No it is not a good idea at all and this is why:-
To use mediation is to subscribe to the mistaken idea that abuse is related to "misunderstandings" or lack of communication. If discussion and compromise, the mainstay of mediation, could help in any way most domestic violence situations would be long ago resolved because victims of abuse "discuss and compromise" constantly. Mediation assumes both parties will cooperate to make agreements work; the victim has always 'cooperated' with the abuser; the abuser never cooperates.

Your H will never co-operate and will use mediation as a further stick to beat you up with.

Mediation can be and is ordered by judges/courts, as can counselling and mental health evaluations. They are tools in the abuser's arsenal to be used against the victim as often as he chooses. In order for mediation to work and to not make situations worse the parties involved must have equal power and must share some common vision of resolution. This is clearly not present when domestic violence has taken place in a relationship.

Mediation practitioners must be alert to the need to interview partners separately with specially designed questions in order to determine if abuse is or has been present. Many domestic violence professionals can train others to screen safely for domestic violence. To not do so risks unsuccessful mediations, at best, and increasing the victim's danger by colluding with the abuser, at worst.

A person who has been terrorized by an abuser is not free to participate in a mediation process with him, even if the mediator(s) assume or believe that they "understand". Being truthful about any of her needs or experiences in the abuser's presence or proximity practically ensures that she is in more danger later.

The mediator is left with a no win: either the victim's danger is increased, or she is not fully or truthfully participating, or both. The well meaning mediator may actually encourage the victim to feel safe enough to share information that could seriously compromise her safety. In any case the whole intent of mediation is lost.

To engage an abuser and a victim in a process that implies equal responsibility is damaging to both. The victim is once again made to feel responsible for the abuser's behavior, and the abuser is allowed to continue to not accept full responsibility for his behaviour choices.

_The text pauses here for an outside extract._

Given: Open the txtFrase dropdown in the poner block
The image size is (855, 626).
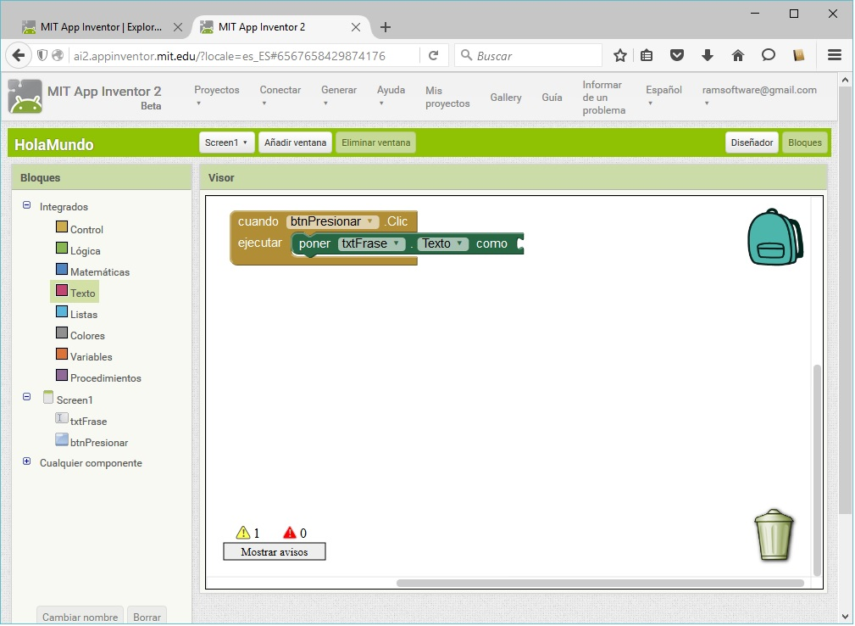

Joint counselling is never recommended where there is any type of abuse within the relationship. He will simply use that to manipulate the mediator (he has certainly done a right number on you and I do think he has made any underlying problems you may have that stem from your own past far, far worse. I think he targeted you actually).

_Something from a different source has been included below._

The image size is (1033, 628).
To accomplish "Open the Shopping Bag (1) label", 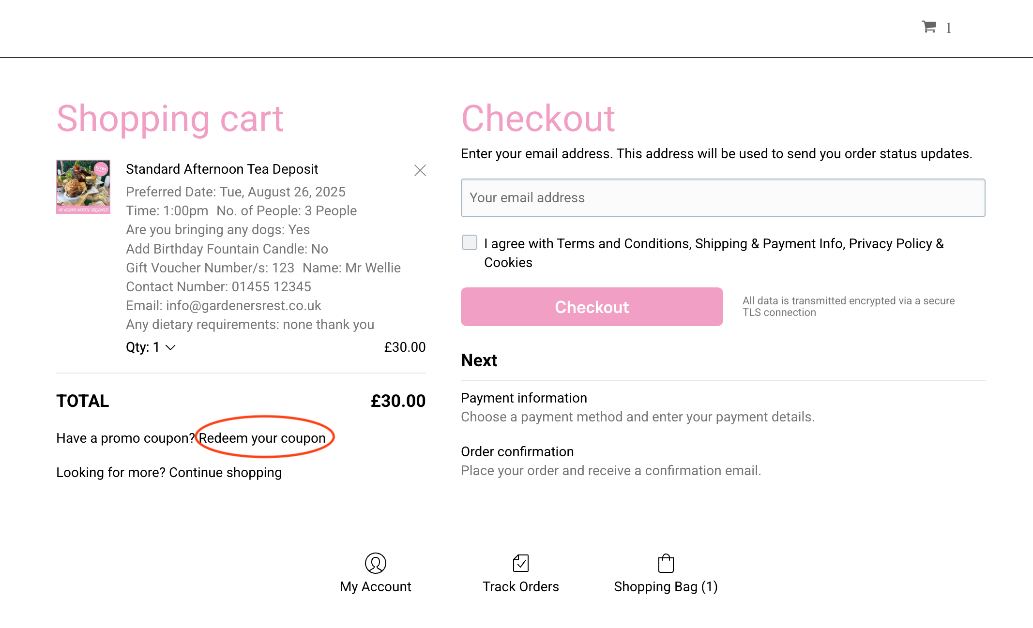I will pyautogui.click(x=666, y=586).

Individual counselling solely for you is however, an excellent idea.

He should no longer come and visit you at your residence, he is basically marking his territory by doing that. You are also compounding that error here by further sleeping with him. That also needs to stop, you are really sleeping with the enemy.

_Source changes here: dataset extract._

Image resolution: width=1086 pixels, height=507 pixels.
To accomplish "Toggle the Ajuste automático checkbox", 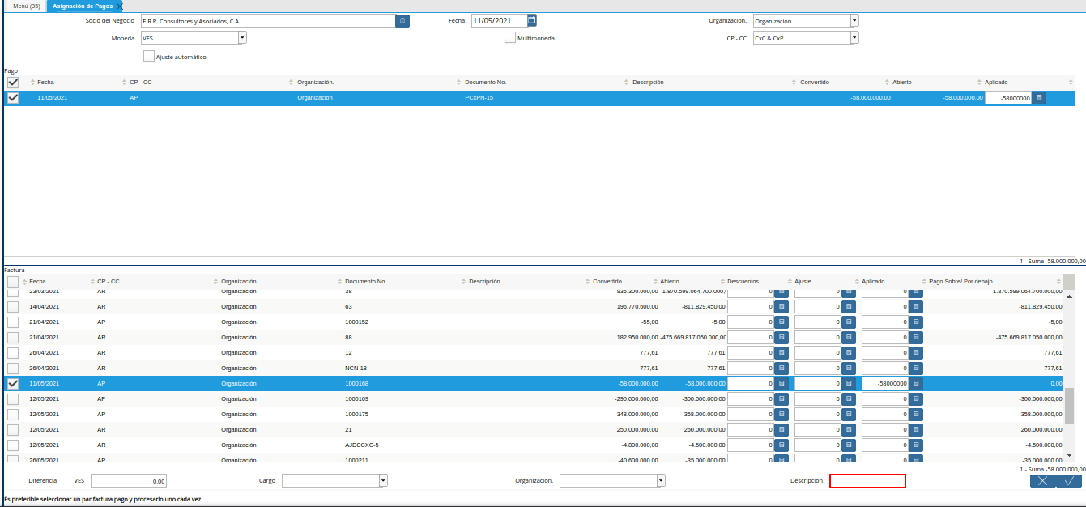I will pyautogui.click(x=149, y=57).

WA and SSAFA are certainly worth contacting now and they can both help you get away from your abusive H. It will do your children no favours at all to be brought up seeing their dad abuse you as their mother; they could well go onto be abusers or abused themselves. That is certainly no legacy to leave your children.

Better to be alone as well than to be badly accompanied. You and he need to be apart before he completely destroys you and drags your children down with him.

Needmentalhealthhelp · 08/02/2015 19:34

Thankyou. It's true, I am a mess. I used to be confident and outgoing and I have no confidence left. I feel like I have nothing.

It's hard to believe he has done this deliberately, but I can see what you are saying makes sense. It's made worse by the fact his family facilitate his behaviour and blame of me. There were a couple of instances of violence years ago, they haven't been repeats since. It was a particularly stressful time, but obviously that doesn't excuse it. I've often felt like he hasn't been violent since as he knows I will tell people. I am aware though that the ignoring is another form of abuse, but he blames me for this. I drive him to it apparently. The thing is, I almost believe him, so I'm sure others will.